Fitch’s decision underscores the severity of the challenges facing China’s economy and the urgent need for policymakers to implement effective measures to address the underlying issues.

Amid growing uncertainty about the outlook for the world’s second-largest economy, Fitch warned that the Chinese government is likely to accumulate more debt as it seeks to stimulate economic growth and mitigate the impact of the real estate slowdown.

The agency’s negative outlook reflects concerns that China’s debt burden could continue to rise, posing risks to the stability of its financial system.

The real estate sector, which has been a key driver of China’s economic growth in recent decades, has been experiencing a pronounced slowdown in recent months.

This downturn has been exacerbated by government measures aimed at curbing speculative investment and addressing housing affordability concerns. As property prices continue to decline and housing sales stagnate, fears of a broader economic slowdown have intensified.

China’s government has sought to downplay concerns about the impact of the real estate slump on the broader economy, emphasizing its commitment to maintaining stability and pursuing sustainable growth.

However, Fitch’s downgrade suggests that the challenges facing China’s economy may be more significant than previously thought and require a more comprehensive and coordinated policy response.

The negative outlook from Fitch follows a similar move by Moody’s Investors Service in December, highlighting the growing consensus among rating agencies about the risks facing China’s economy.
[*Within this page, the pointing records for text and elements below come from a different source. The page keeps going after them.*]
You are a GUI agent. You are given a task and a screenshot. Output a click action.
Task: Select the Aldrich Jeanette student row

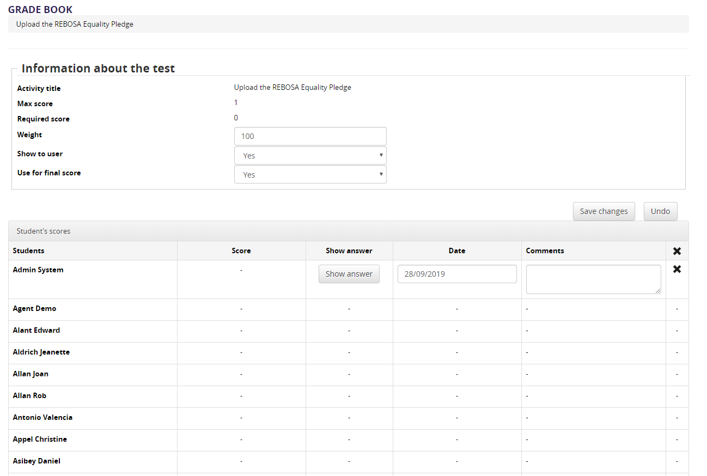click(x=41, y=352)
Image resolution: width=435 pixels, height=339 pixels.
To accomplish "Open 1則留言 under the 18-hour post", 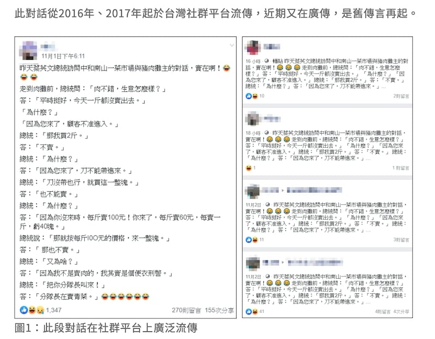I will 401,167.
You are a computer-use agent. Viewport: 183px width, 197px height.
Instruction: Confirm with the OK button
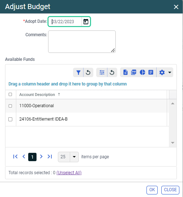coord(152,190)
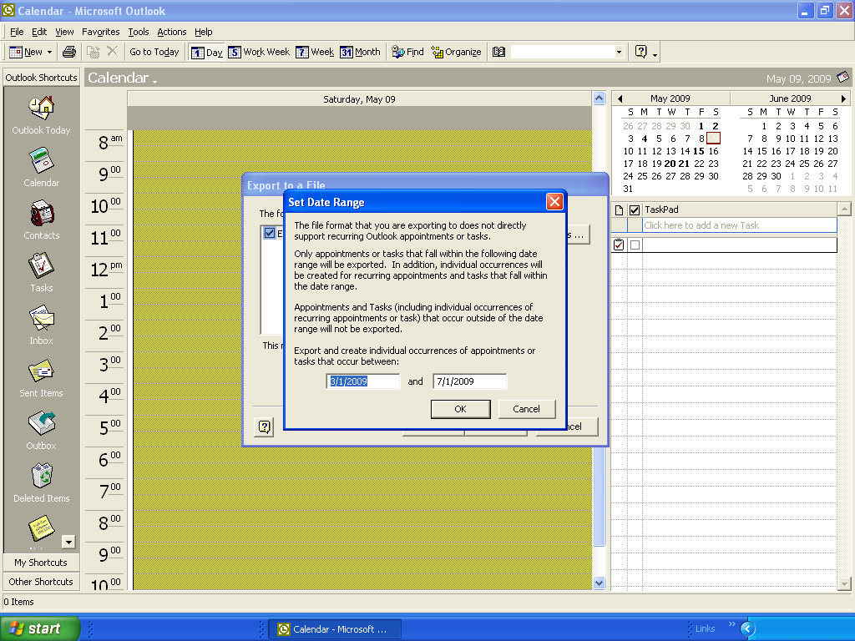Click the TaskPad complete column checkbox header
855x641 pixels.
point(635,209)
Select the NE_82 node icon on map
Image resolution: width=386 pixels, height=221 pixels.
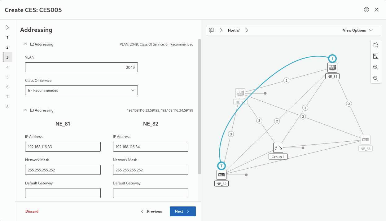[222, 175]
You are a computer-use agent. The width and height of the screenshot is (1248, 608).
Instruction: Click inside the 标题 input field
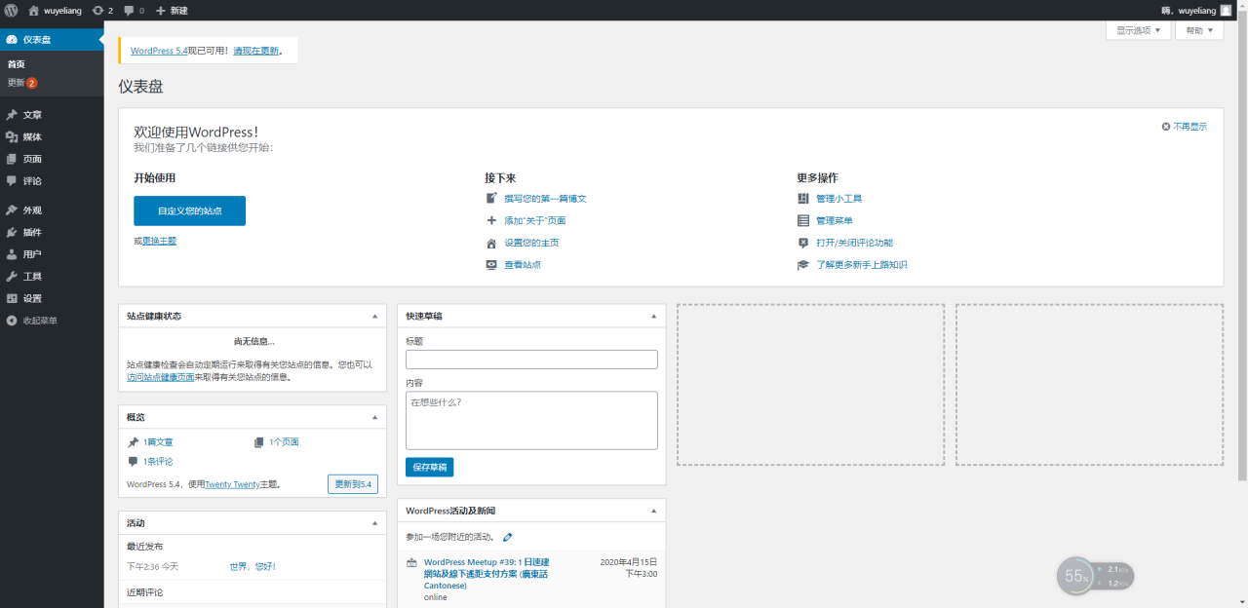click(531, 359)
While financial markets initially showed little reaction to Fitch’s announcement, analysts warn that the downgrade could weigh on market sentiment in the near term, especially as investors await key economic indicators due to be released in the coming weeks.

China’s public debt has surged in recent years, fueled by government stimulus measures aimed at supporting economic growth and offsetting the impact of the COVID-19 pandemic.

With public debt nearing 80% of gross domestic product (GDP) as of mid-last year, according to the Bank for International Settlements, concerns about the sustainability of China’s debt levels have been mounting.

Despite these challenges, China’s sovereign bond market remains relatively insulated from external pressures, with foreign ownership accounting for a small fraction of total holdings.